How do I split a custom dataset into training and test datasets with SubsetRandomSampler?

Hi everyone, I’m trying to create the train, test and evaluate datasets with SubsetRandomSampler but I’m unfortunately not understanding how it actually works. Can anyone please help me?


class SpeakerRecognitionDataset(Dataset):
def init(self, csv_file, root_dir, transform=None):
csv_file (string): Path to the csv file with annotations.
root_dir (string): Directory with all the sounds.
transform (callable, optional): Optional transform to be applied
on a sample.
# Read the Data of every speaker
self.speaker_sound = pd.read_csv(csv_file, sep=’ ')
self.root_dir = root_dir
self.transform = transform

def __len__(self):
    # Number of all sounds
    return len(self.speaker_sound)

def __getitem__(self, idx):
    #if torch.is_tensor(idx):
    #    idx = idx.tolist()
    sound_file_name = os.path.join(self.root_dir, self.speaker_sound.iloc[idx, 1])
    if os.path.isfile(sound_file_name):
        waveform, sample_rate = torchaudio.load(sound_file_name)
        if self.transform:
            waveform = self.transform(waveform)

    return waveform

speaker = SpeakerRecognitionDataset(csv_file,

dataloader = DataLoader(speaker, batch_size=10,
shuffle=True, num_workers=1, pin_memory=True)

It seems you have already created the custom Dataset to load all data.
Now you could create the indices for all samples e.g. using torch.arange(len(dataset)).
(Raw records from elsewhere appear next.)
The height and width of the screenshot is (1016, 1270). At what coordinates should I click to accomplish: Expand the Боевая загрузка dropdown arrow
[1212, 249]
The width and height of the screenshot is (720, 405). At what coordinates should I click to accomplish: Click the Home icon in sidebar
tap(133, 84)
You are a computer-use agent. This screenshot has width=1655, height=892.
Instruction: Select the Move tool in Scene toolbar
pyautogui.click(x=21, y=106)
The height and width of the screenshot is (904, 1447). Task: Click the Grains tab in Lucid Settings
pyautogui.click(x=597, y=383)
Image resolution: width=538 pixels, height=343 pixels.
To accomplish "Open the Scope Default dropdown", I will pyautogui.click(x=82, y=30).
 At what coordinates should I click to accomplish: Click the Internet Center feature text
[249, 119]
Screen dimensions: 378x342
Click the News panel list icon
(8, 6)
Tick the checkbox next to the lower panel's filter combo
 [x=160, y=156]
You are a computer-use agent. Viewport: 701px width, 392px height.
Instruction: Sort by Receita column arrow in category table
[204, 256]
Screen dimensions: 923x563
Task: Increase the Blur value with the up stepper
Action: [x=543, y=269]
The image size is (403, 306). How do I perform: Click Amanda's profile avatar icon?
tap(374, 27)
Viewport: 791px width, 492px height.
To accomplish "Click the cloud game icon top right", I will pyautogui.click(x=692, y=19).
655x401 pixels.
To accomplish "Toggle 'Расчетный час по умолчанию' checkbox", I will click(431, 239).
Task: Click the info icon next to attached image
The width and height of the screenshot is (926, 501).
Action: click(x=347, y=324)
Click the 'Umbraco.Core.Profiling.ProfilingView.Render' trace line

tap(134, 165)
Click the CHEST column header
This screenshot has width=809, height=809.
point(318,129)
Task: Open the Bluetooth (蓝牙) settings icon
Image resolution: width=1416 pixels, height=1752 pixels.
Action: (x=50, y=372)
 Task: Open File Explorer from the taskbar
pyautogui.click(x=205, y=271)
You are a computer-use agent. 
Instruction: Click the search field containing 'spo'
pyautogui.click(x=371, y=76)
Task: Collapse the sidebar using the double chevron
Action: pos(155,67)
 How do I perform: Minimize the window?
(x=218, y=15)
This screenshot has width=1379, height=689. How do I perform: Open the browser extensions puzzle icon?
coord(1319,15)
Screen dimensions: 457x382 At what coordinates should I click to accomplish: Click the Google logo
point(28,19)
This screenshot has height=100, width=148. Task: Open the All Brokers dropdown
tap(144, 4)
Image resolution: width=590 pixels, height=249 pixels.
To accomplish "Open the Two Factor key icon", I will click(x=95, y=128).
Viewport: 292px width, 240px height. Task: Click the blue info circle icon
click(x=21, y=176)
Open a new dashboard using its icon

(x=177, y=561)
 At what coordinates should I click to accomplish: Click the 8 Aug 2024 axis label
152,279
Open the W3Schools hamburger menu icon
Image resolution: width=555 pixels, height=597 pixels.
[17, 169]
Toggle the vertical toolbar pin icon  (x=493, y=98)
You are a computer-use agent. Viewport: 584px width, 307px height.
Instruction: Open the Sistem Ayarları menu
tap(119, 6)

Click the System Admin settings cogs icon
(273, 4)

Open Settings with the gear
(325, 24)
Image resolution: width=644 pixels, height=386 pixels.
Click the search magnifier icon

You could then split these indices into training, validation, as well as test indices, and pass these indices to SubsetRandomSampler. These samplers can then be passed to DataLoaders to create the training, validation, and test loaders.

1 Like

Hi, I guess it would work if I would randomly choose my Audio files. But in the photo the ones with number 1 (pink color) should go to train, number 2 val and number 3 to test. Can you please suggest me how can I create the indices in this case? Thank you in advance :slight_smile:

Since your csv file already has the split indices, you could load it e.g. with pandas and create three separate lists of file paths (one list corresponding to each split).
In that case you could directly create three separate Datasets using these file paths lists.